The next week, with his team trailing by double-digits at Baylor and the season on the line, Motley stripped Bears running back Ja’Mycal Hasty to end the streak and help spark an historic comeback. Late in the game, Nik Bonitto intercepted Baylor quarterback Charlie Brewer to seal that win.

Players say Grinch yells “Takeways! Takeaways!” before, during and after every drive. And if the Sooners don’t have one by halftime, he’ll write the word on the whiteboard immediately.

The five-game turnover-less streak in midseason was bookended by six takeaways in the Sooners’ first four games and five in their last four.

While the defense has been good overall, the turnover ups and downs are symbolic of the fact that the Oklahoma defense has been far from perfect. The 48 points it allowed to Kansas State, when the Wildcats ran wild over the Sooners, was an eye-opener. The 20 points allowed in the fourth quarter of Iowa State was disconcerting as well. And a poor first half in the November clash with Baylor — though it was aided by offensive turnovers — made life difficult.

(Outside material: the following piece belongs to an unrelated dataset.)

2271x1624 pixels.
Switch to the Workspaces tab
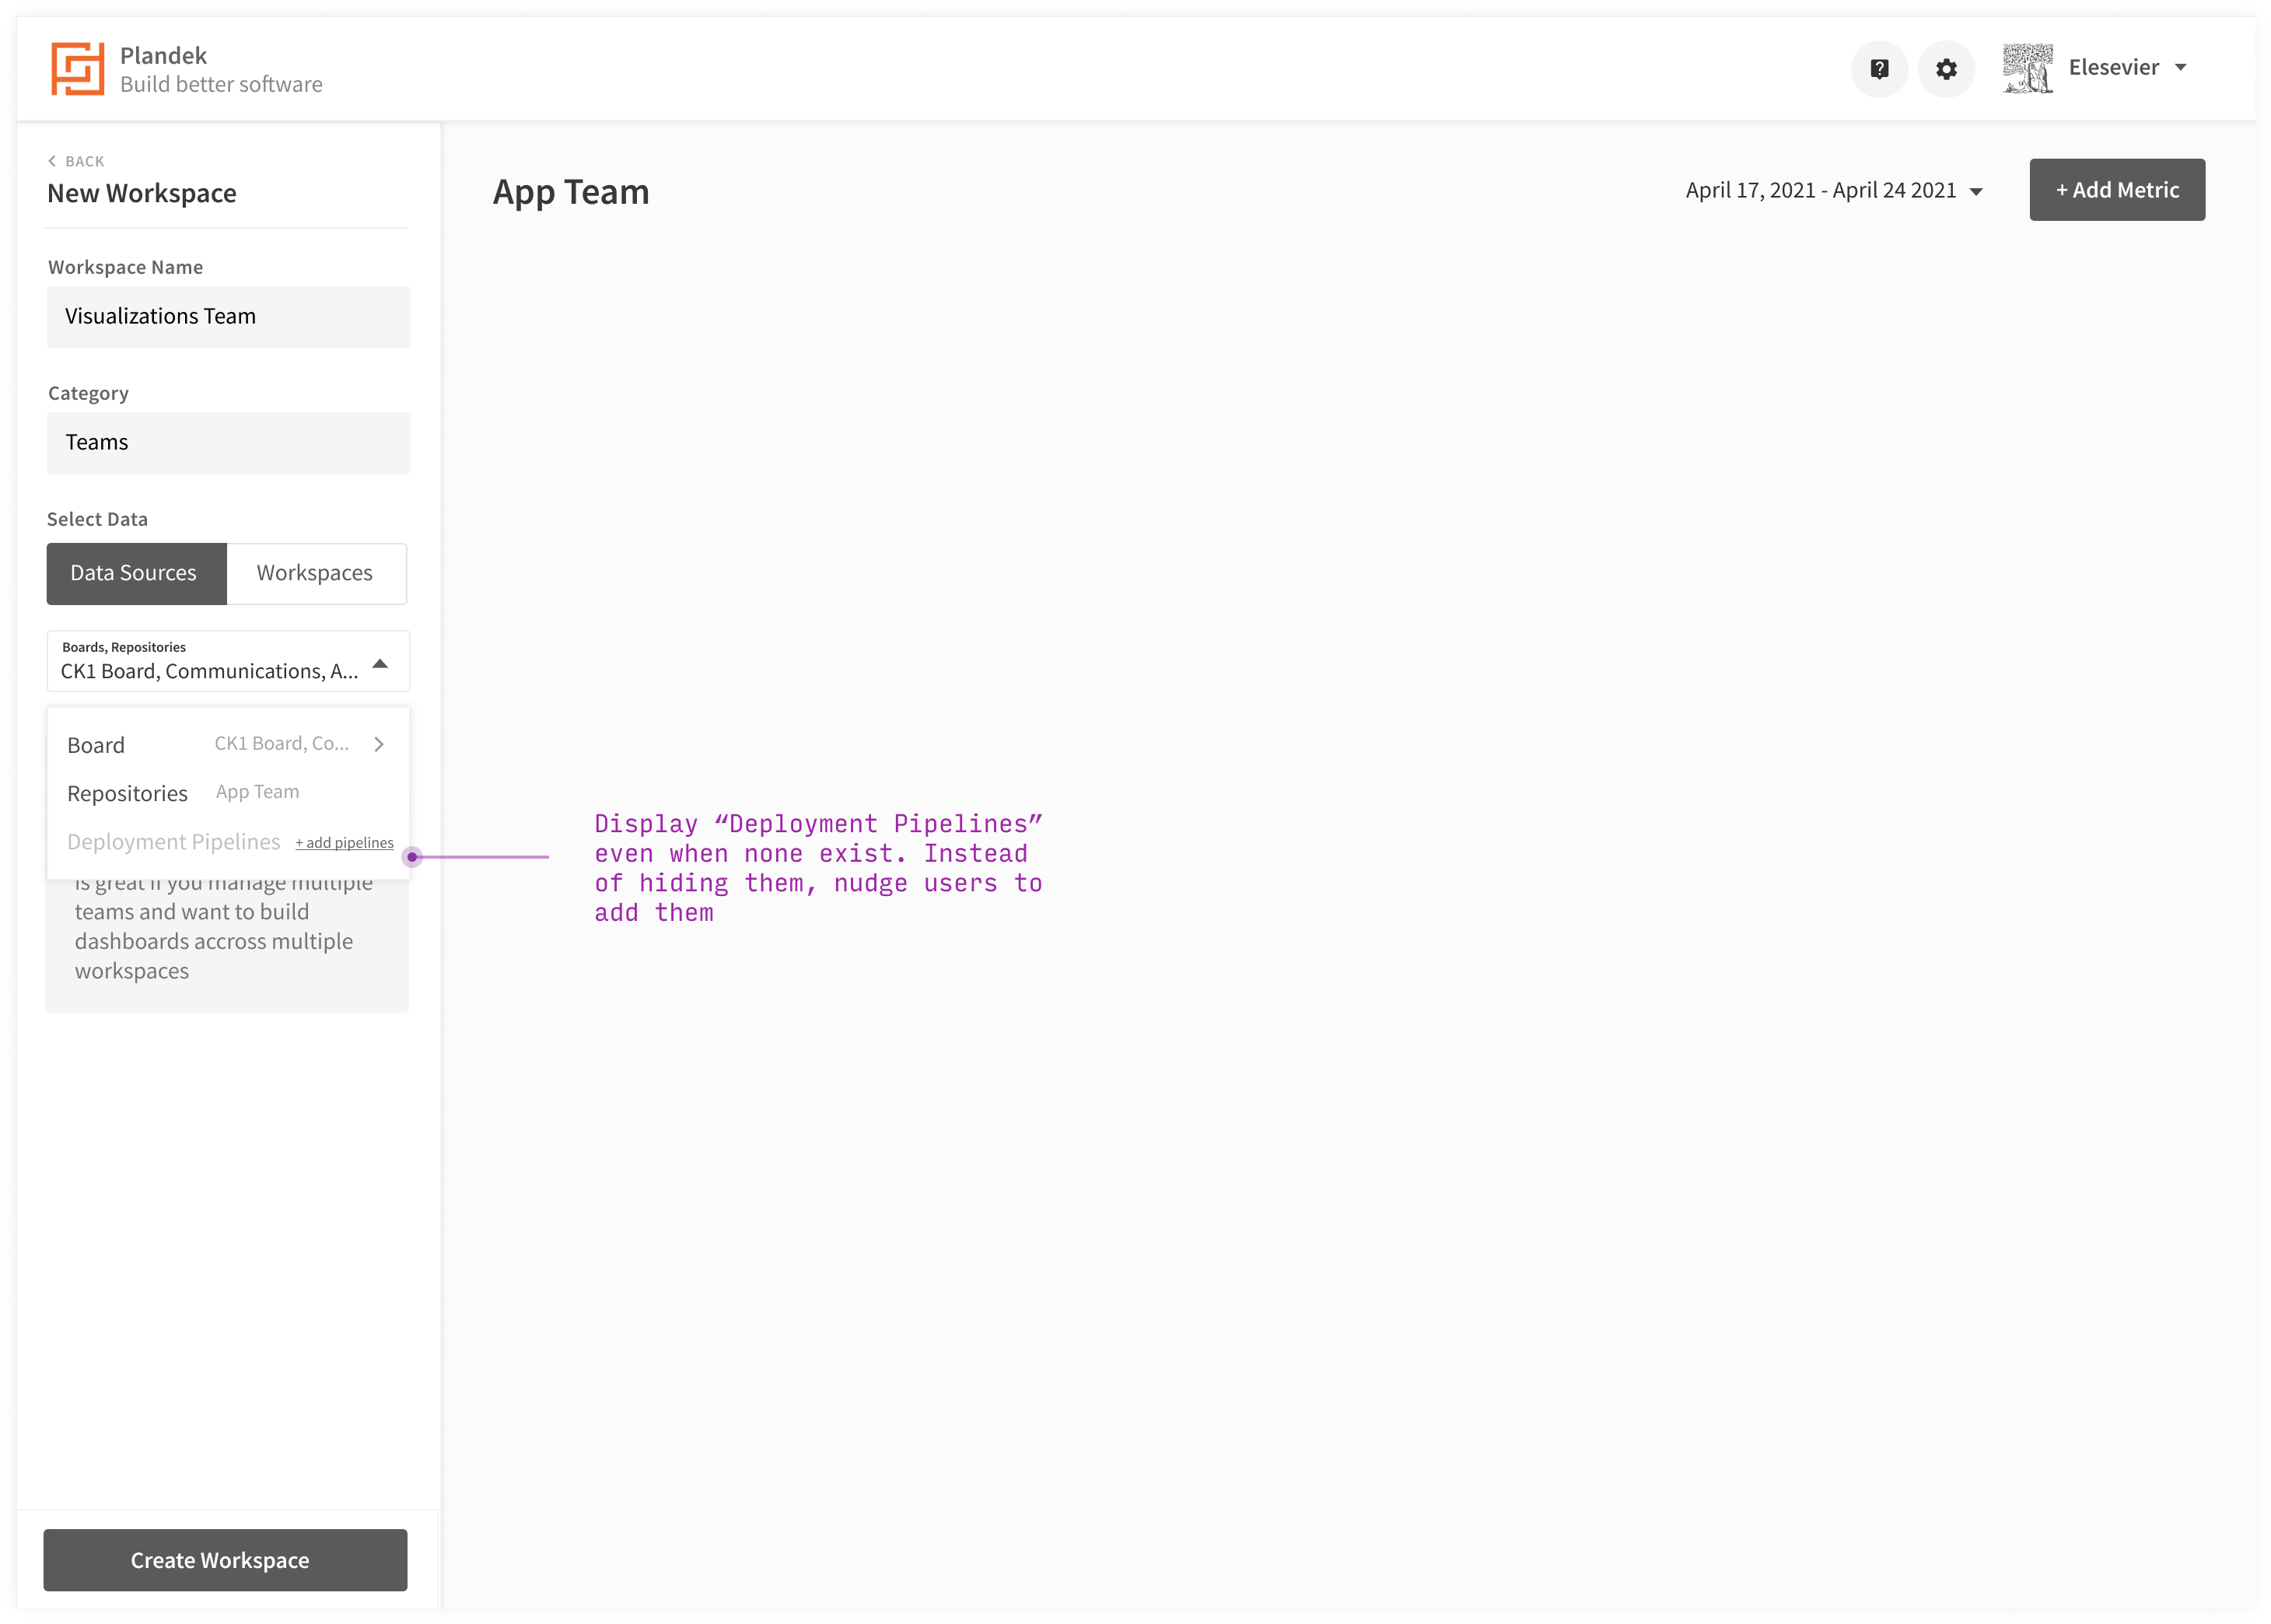pyautogui.click(x=315, y=573)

Facing LSU, the nation’s third-highest scoring team, the FBS leader in yards per game, will be Oklahoma’s toughest challenge to date. Not only will the Sooners face Heisman Trophy winner Joe Burrow and Biletnikoff Award winner Ja’Marr Chase, they’ll have to do it without two key players. Oklahoma’s sack leader, defensive end Ronnie Perkins, is suspended for the game and Delarrin Turner-Yell appears unlikely to play after suffering an injury in practice.

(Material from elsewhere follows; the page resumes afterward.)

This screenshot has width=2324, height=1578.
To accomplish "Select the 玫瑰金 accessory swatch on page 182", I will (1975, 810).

Riley said Monday that the Sooners are “not a one-man show up front” and expressed confidence in his team’s ability to compensate for the loss of Perkins. Gallimore, who has been consistently disruptive at nose guard, and Kenneth Murray, a first-team All-Big 12 selection at middle linebacker, have been key cogs to the front seven all year long.

Regardless, the Sooners wouldn’t be here without the efforts of their defense. In the Big 12 championship, Riley’s offense had a fourth-and-3 at the Baylor 47 with fewer than 90 seconds left in a tie game. Rather than go for the win with Jalen Hurts and CeeDee Lamb at his disposal, Riley opted to punt, trusting his defense.

Baylor played for overtime and in that period, the Sooners smothered Zeno to secure their spot in the playoff.

It was the culmination of a season-long effort to turn things around, which the Sooners did successfully.

“We wanted to be the starting point for something special,” Gallimore said. “Coach Grinch gave us that opportunity.”